ON ("plugins_plugin_addr"."address_id" =
"plugins_guide_address"."id")
WHERE "plugins_guide_address"."city_id" = 4535
) x
ORDER BY id DESC
LIMIT 4;

-Kevin


From: norn <andrey(dot)perliev(at)gmail(dot)com>
To: pgsql-performance(at)postgresql(dot)org
Subject: Re: significant slow down with various LIMIT
Date: 2010-04-21 08:24:08
Message-ID: 20427682-16f8-4340-afd7-1222977c440d@12g2000yqi.googlegroups.com
Views: Raw Message | Whole Thread | Download mbox | Resend email
Lists: pgsql-performance

> Try this:
>
> ALTER TABLE ALTER plugins_guide_address
>   ALTER COLUMN city_id SET STATISTICS 1000;
> ANALYZE plugins_guide_address;
>
> Then try your query.
No luck... The same query time...

> I have one more diagnostic query to test, if the above doesn't work:
>
> explain analyze
> SELECT id FROM
>   (
>     SELECT core_object.id
>       FROM "core_object"
>       JOIN "plugins_plugin_addr"
>         ON ("core_object"."id" = "plugins_plugin_addr"."oid_id")
>       JOIN "plugins_guide_address"
>         ON ("plugins_plugin_addr"."address_id" =
>             "plugins_guide_address"."id")
>       WHERE "plugins_guide_address"."city_id" = 4535
>   ) x
>   ORDER BY id DESC
>   LIMIT 4;

Limit (cost=0.00..8.29 rows=4 width=4) (actual time=0.284..1322.792
rows=4 loops=1)
-> Merge Join (cost=0.00..993770.68 rows=479473 width=4) (actual
time=0.281..1322.787 rows=4 loops=1)
Merge Cond: (plugins_plugin_addr.oid_id = core_object.id)
-> Nested Loop (cost=0.00..887841.46 rows=479473 width=4)
(actual time=0.194..1201.318 rows=4 loops=1)
-> Index Scan Backward using
plugins_plugin_addr_oid_id on plugins_plugin_addr
(cost=0.00..51546.26 rows=1980627 width=8) (actual time=0.117..87.035
rows=359525 loops=1)
-> Index Scan using plugins_guide_address_pkey on
plugins_guide_address (cost=0.00..0.41 rows=1 width=4) (actual
time=0.003..0.003 rows=0 loops=359525)
Index Cond: (plugins_guide_address.id =
plugins_plugin_addr.address_id)
Filter: (plugins_guide_address.city_id = 4535)
-> Index Scan Backward using core_object_pkey on
core_object (cost=0.00..91309.16 rows=3450658 width=4) (actual
time=0.079..73.071 rows=359525 loops=1)
Total runtime: 1323.065 ms
(10 rows)


From: "Kevin Grittner" <Kevin(dot)Grittner(at)wicourts(dot)gov>
To: "norn" <andrey(dot)perliev(at)gmail(dot)com>
Cc: <pgsql-performance(at)postgresql(dot)org>
Subject: Re: significant slow down with various LIMIT
Date: 2010-04-21 13:52:55
Message-ID: 4BCEBCE70200002500030C3F@gw.wicourts.gov
Views: Raw Message | Whole Thread | Download mbox | Resend email
Lists: pgsql-performance

I wrote:

> ALTER TABLE ALTER plugins_guide_address
> ALTER COLUMN city_id SET STATISTICS 1000;

One too many ALTERs in there.
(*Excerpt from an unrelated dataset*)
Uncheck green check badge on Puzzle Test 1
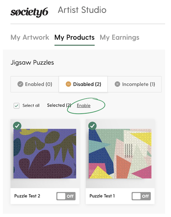The width and height of the screenshot is (171, 217). point(92,126)
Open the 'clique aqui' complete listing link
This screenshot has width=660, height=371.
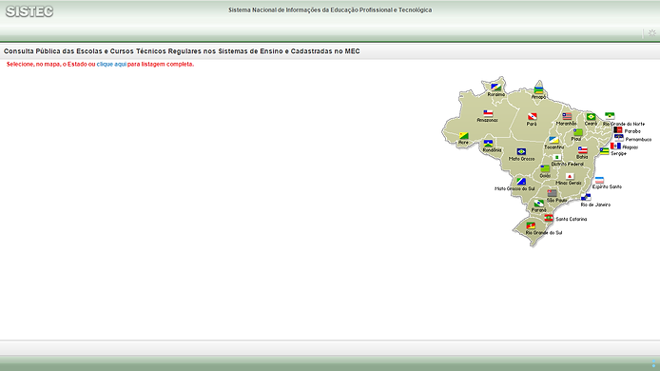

Should be:

ALTER TABLE plugins_guide_address
ALTER COLUMN city_id SET STATISTICS 1000;

-Kevin


From: norn <andrey(dot)perliev(at)gmail(dot)com>
To: pgsql-performance(at)postgresql(dot)org
Subject: Re: significant slow down with various LIMIT
Date: 2010-04-21 15:40:42
Message-ID: e3368ad6-8a61-4671-bff0-fe4a003d4e65@z7g2000yqb.googlegroups.com
Views: Raw Message | Whole Thread | Download mbox | Resend email
Lists: pgsql-performance

On Apr 21, 9:52 pm, Kevin(dot)Gritt(dot)(dot)(dot)(at)wicourts(dot)gov ("Kevin Grittner")
wrote:
> I wrote:
> > ALTER TABLE ALTER plugins_guide_address
> >   ALTER COLUMN city_id SET STATISTICS 1000;
>
> One too many ALTERs in there.  Should be:
>
> ALTER TABLE plugins_guide_address
>   ALTER COLUMN city_id SET STATISTICS 1000;

Yeah, I noticed it and ran correctly.